Methods: Forty-six consecutive patients with an ileal-ileal anastomoses were included in our study; 21 side-to-side stapled and 25 end-to-end hand-sewn. Based on adsorption and reflectance of the analyzed tissue, chemical color imaging indicates oxygen saturation (StO2), tissue perfusion (near-infrared perfusion index [NIR]), organ hemoglobin index (OHI), and tissue water index (TWI).
Results: StO2 as well as NIR of the region of interest (ROI) was significantly higher in stapled anastomoses as compared to hand-sewn ileal-ileal anastomoses (StO2 0.79 (0.74-0.81) vs. 0.66 (0.62-0.70); p<0.001 NIR 0.83 (0.70-0.86) vs. 0.70 (0.63-0.76); p=0.01). In both groups, neither anastomotic leakage nor abdominal septic complications nor patient death did occur.

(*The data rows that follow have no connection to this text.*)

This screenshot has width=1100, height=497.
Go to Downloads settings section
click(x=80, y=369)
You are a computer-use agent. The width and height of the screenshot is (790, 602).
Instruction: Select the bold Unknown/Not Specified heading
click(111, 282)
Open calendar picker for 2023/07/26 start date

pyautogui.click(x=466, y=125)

Conclusions: Intraoperative HSI assessment is able to detect significant differences in tissue oxygenation and NIR of hand-sewn and stapled intestinal anastomoses. Long-term clinical consequences resulting from the reduced tissue oxygenation and tissue perfusion in hand-sewn anastomoses need to be evaluated in larger clinical trials, as patients may benefit from further refined surgical techniques.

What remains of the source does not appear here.